Curly-haired people, especially women, are constantly asked: "Do you ever straighten it?" As if our hair somehow needs to be changed or altered in order to be accepted as normal. Growing up, I did not realize how many of those messages I internalized. Every time I sat in a salon chair under the premise of making my hair "less puffy" or "thinning" it, trying to fit in with my hair-flipping peers, I was teaching myself that my hair's natural texture and body were somehow shameful or bad.
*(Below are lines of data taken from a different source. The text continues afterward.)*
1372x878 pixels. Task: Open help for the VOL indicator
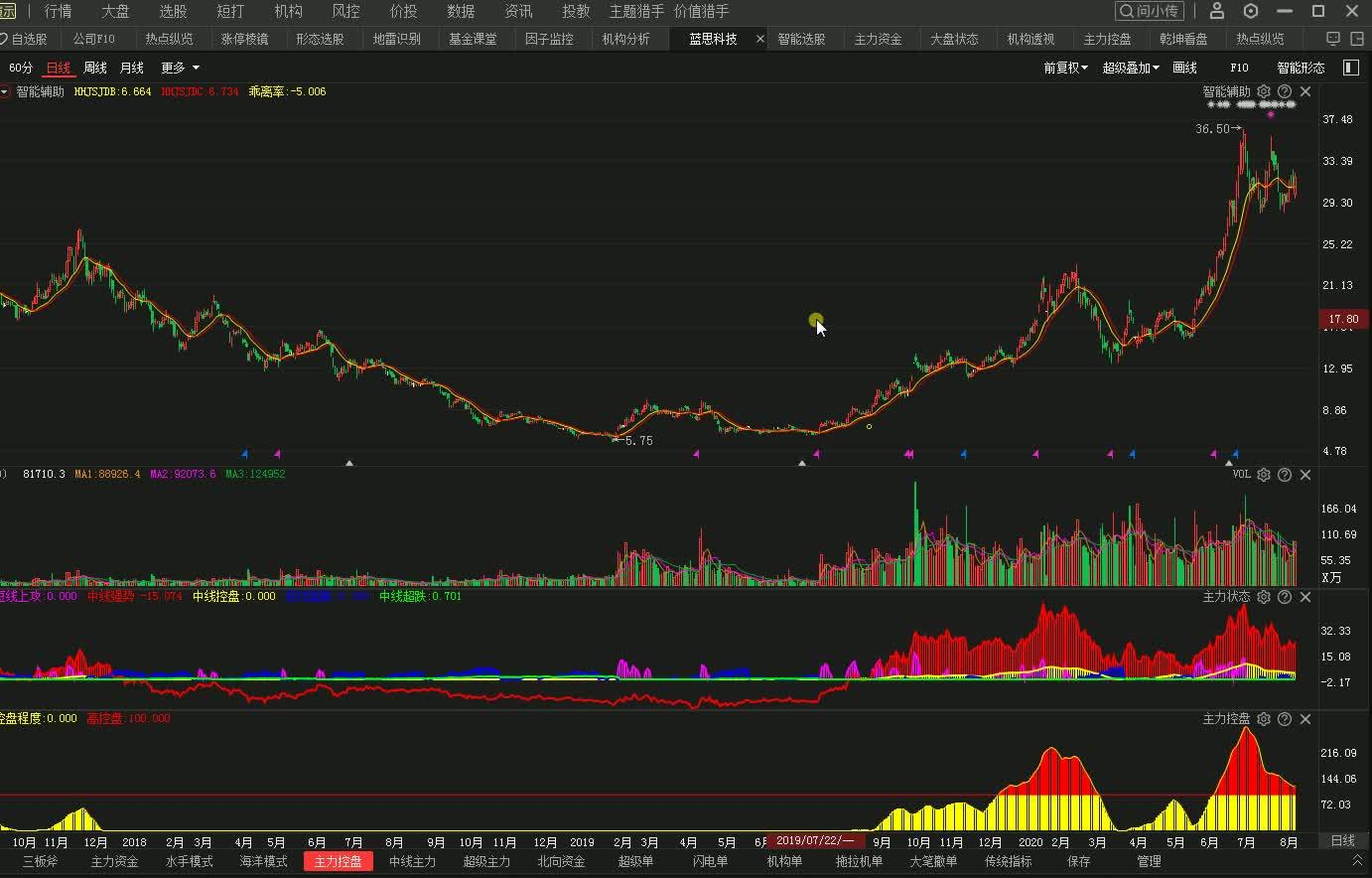tap(1285, 475)
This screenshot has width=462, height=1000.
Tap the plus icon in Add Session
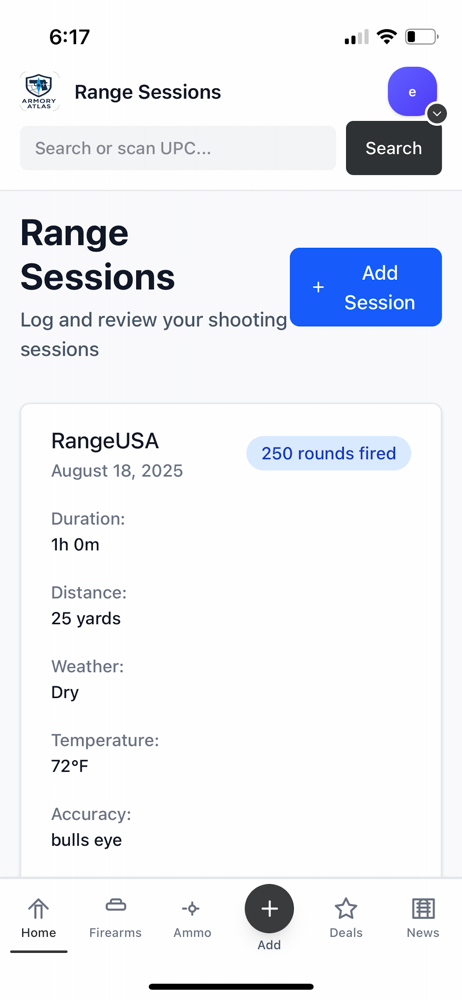coord(318,288)
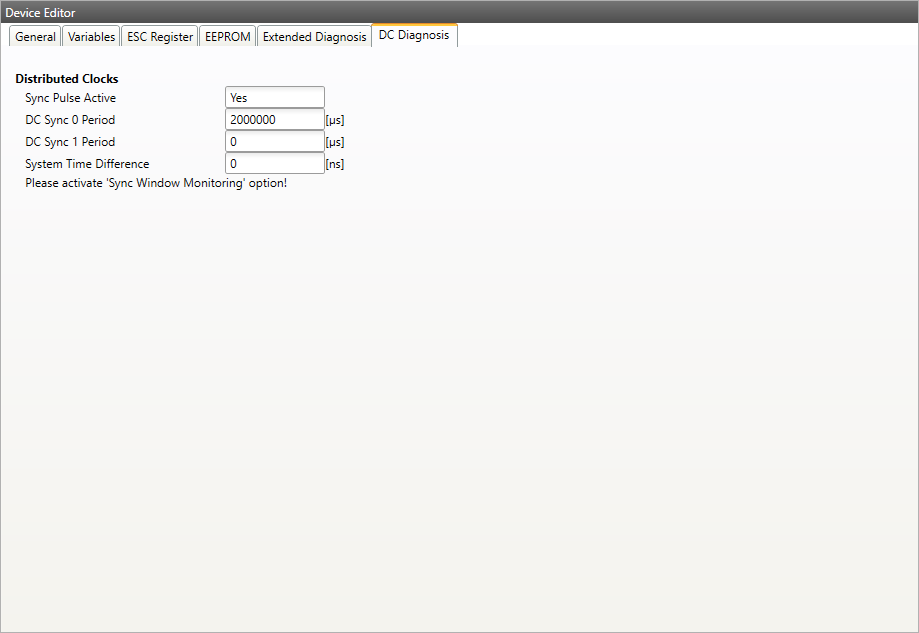
Task: Click the Sync Window Monitoring notice text
Action: (156, 184)
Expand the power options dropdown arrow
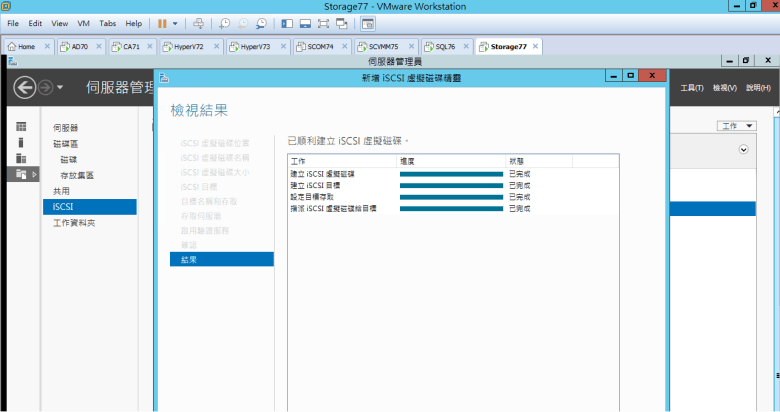Screen dimensions: 780x412 pyautogui.click(x=176, y=22)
More than 20 years later, we still joke about the aforementioned "mullet days," but I have learned to work with and not against my curls. Today, my curls are often a conversation starter, a stark contrast from the frustration and embarrassment I felt as a child. I would not change anything about them. Ultimately, my curls are my personality. They are me. But it took time for true acceptance.

 Photo by Kaytee Gillis.
The author experiences growing acceptance of her curls.
Source: Photo by Kaytee Gillis.

3 tips for curly hair acceptance

Here are some suggestions that can help people come to terms with their curls.

1. Accept that your hair is sometimes different than some of your peers. It's okay to feel like it's unfair sometimes that we cannot just take naps, dips in a pool, or have spontaneous intimacy without having a plan for our curls.

2. Research and learn ways to care for your curls. Find someone who is skilled in cutting curly hair; it is worth the extra money. I did not realize how much damage I was doing to my curls by getting cheap haircuts or avoiding haircuts altogether (hello, pandemic?).

3. Love your curls. All the shapes, sizes, colors, spring qualities, and boing-iness of them; they are all different and beautiful.